Ari Aster’in Midsommar’ı ‘Ritüel’ adı ile vizyona girdi. Bu yaz sıcağında boş salonlara oynaması kaçınılmaz, ancak film, görsel şölene çevrilmiş bir gerilim harikası olarak sinema tarihine girecek nitelikte. Bu yüzden şimdi haklı olarak üşenseniz de hayatınızın bir döneminde izlemenizi önereceğim.
Filmi önermemin nedeni, son derece masumane görünen, bembeyaz kılıklarla ve saçlarında çiçeklerle dolaşan aydınlık insanlardan oluşan bir İsveç köyünde gelişen olayların, aslında hayatımıza dahil edilen tarikat kültürüne pek çok paralellik taşıması. Film tabii ki gerçek hayattan daha keskin uygulamalarla dolu: Örneğin, toplu yatakhanelerde uyumak, 72 yaşına gelince hayata son vermek, doğru üreme için grup önünde çiftleşmek, adak sunmak için gönüllü olarak ölüme razı olmak gibi. Pagan normları ile idare edilen bu sapa köyde yaşananlar aslında tarikat kültürünün bir hicvi.
Zira biraz araştırınca ‘cult’ olmanın ortak özelliklerinin burada işlendiğini fark ettim. Düşünceyi sığlaştırmak için sürekli aynı sloganları mırıldanmak, şarkılar söylemek. Dairesel şekilde el ele tutuşarak danslar etmek, insanların düşünceye dalmasını engelleyecek ritüeller geliştirmek. Yiyeceklerin türünü kısıtlayarak ve miktarını azaltarak besinsel yetersizlikle sinir sisteminin zayıflamasına neden olmak. Kuralları değişken ve anlaşılması zor yarışmalarla grupta istenilen kişilerin kazanmasını sağlamak.
Pek çok şirket dahi, kendi kültürünü oluşturmak adına bir mini aşirete dönüşüyor. Takım bilinci için aileyi ve dışardaki sosyalleşmeyi kısıtlayıcı bollukta aktiviteler düzenleniyor. Şirket toplantılarında sloganlar tekrarlanıyor. Alkışlamalar ve tezahüratla doğru davranışlar destekleniyor. Fikir ayrılıkları kabul edilmiyor.

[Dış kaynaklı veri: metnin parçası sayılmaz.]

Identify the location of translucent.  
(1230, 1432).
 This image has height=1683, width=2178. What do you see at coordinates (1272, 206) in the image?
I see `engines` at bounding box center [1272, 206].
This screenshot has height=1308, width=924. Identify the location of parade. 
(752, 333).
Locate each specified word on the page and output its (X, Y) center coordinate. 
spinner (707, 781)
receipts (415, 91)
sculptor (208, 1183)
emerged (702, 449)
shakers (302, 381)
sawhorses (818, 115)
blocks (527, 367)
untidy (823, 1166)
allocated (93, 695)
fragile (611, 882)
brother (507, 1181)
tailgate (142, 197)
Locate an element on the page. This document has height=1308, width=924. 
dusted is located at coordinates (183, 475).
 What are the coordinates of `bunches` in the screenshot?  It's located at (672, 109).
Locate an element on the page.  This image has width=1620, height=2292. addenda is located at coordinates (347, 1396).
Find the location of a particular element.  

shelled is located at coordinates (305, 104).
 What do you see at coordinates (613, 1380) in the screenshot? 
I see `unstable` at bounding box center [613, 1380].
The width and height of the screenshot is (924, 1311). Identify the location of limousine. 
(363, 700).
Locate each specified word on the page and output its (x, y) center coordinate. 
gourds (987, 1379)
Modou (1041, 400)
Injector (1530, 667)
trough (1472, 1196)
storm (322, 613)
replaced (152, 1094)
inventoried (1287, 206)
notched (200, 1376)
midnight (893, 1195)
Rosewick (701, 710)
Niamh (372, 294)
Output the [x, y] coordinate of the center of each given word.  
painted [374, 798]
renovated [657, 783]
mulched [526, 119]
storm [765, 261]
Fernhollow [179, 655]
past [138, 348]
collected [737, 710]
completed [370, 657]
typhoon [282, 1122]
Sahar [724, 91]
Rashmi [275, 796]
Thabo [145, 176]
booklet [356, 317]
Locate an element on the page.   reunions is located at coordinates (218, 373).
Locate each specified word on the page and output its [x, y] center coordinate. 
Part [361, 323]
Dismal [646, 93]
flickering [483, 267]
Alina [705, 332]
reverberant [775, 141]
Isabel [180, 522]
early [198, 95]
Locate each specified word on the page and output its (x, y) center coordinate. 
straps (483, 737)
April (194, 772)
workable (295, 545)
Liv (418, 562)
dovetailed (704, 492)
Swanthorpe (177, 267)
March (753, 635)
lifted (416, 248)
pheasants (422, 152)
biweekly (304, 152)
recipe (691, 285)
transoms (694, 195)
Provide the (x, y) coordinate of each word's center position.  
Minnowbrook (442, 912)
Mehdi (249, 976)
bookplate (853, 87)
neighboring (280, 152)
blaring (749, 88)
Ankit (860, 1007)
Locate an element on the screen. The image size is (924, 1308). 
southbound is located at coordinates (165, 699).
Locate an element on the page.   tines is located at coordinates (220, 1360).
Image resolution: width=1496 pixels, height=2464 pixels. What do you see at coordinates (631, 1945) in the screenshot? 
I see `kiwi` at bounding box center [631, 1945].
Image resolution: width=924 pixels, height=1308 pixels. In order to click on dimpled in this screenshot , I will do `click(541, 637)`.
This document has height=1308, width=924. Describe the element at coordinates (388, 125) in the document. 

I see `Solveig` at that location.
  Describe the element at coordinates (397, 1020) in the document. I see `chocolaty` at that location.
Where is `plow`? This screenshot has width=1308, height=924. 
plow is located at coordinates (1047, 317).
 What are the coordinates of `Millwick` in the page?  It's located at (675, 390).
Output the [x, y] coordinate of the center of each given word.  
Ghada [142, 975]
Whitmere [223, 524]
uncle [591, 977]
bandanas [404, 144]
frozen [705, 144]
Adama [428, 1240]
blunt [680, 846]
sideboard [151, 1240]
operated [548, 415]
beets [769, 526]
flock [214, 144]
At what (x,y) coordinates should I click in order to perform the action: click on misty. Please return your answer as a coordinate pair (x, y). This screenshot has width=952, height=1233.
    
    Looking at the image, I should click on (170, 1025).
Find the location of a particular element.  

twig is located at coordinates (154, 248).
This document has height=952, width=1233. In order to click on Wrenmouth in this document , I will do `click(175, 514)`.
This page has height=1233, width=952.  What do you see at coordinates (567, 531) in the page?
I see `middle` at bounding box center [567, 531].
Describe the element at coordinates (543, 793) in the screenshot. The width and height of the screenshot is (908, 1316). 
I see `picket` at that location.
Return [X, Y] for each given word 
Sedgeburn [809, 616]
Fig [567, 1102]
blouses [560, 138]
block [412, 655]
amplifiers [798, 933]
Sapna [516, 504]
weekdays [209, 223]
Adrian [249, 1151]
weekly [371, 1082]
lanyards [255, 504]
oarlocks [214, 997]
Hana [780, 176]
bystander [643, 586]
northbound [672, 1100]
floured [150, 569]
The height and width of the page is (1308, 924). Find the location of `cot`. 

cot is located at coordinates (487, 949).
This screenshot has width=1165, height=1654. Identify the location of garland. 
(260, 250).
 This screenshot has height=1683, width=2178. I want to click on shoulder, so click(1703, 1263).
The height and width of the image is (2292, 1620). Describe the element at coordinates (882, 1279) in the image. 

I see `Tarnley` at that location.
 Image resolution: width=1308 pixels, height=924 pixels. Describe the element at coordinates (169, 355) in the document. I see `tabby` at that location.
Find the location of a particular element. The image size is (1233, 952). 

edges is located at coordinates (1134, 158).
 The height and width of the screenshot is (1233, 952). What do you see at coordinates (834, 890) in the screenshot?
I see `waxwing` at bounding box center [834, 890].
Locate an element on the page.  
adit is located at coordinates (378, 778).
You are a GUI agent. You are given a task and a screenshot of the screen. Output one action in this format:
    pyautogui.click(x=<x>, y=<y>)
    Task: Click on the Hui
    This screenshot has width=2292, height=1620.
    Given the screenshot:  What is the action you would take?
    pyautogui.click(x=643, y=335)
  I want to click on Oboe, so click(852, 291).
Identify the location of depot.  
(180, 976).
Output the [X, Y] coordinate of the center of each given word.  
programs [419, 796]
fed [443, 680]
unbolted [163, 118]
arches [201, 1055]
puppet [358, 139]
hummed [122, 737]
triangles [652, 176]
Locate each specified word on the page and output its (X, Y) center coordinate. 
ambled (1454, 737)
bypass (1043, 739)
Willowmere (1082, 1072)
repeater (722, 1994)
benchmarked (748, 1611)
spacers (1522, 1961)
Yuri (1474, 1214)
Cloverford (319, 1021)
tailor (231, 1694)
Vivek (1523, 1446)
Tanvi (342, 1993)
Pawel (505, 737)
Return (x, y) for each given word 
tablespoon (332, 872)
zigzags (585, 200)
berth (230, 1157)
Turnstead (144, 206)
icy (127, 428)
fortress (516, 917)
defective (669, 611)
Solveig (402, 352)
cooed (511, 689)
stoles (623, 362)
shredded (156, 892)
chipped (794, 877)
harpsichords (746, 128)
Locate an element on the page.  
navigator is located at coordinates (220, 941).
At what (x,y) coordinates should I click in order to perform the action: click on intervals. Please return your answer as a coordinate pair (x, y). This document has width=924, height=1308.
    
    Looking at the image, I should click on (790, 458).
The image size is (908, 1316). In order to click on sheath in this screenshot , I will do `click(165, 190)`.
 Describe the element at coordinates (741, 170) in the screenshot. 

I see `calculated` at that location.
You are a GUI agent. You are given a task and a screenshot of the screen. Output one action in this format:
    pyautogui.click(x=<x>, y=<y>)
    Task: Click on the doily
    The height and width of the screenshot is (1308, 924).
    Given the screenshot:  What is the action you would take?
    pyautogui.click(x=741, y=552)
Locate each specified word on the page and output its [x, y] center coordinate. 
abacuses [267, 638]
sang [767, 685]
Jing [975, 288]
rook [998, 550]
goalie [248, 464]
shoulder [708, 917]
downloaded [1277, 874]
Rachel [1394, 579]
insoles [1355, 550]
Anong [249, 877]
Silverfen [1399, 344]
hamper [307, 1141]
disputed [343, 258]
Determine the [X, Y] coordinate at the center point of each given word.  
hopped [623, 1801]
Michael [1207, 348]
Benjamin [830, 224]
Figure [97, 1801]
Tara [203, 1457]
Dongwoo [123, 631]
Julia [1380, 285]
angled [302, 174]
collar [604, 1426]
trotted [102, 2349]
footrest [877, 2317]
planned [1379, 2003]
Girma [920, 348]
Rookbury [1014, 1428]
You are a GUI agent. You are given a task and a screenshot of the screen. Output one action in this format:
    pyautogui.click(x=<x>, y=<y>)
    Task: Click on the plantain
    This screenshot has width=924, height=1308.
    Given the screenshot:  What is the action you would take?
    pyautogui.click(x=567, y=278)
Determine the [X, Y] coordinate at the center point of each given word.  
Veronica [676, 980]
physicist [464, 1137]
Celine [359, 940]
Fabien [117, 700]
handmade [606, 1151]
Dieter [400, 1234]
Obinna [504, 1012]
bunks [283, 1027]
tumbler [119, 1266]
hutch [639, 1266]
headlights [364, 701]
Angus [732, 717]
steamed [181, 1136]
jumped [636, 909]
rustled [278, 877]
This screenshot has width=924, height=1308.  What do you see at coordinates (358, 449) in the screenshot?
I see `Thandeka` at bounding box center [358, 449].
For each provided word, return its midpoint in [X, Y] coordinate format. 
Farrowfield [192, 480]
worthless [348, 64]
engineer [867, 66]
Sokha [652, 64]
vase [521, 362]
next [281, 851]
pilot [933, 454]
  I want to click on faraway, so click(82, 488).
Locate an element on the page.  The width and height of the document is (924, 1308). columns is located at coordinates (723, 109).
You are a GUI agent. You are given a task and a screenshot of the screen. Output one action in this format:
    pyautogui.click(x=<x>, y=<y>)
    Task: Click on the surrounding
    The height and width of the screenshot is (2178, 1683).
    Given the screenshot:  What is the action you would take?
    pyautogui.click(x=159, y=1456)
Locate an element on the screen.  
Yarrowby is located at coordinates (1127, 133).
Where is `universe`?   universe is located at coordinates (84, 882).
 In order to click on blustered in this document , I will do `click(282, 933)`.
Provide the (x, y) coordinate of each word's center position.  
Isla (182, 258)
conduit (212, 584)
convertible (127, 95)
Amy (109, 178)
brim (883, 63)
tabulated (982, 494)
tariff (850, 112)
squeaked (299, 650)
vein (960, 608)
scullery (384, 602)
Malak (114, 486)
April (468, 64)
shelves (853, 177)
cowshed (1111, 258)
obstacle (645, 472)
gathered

Çoğu köklü üniversite de Kardeşlik sistemini destekleyici gruplaşmayı desteklemektedir. Ayrıca küçüklüğümde de cemaat bilincinin yerleştirilmesi için uğraşılan yaz kamplarında, gerek beraber mırıltı ile şarkılar söylenmesi, el ele tutuşularak mutlu danslar edilmesine ait anılarım var.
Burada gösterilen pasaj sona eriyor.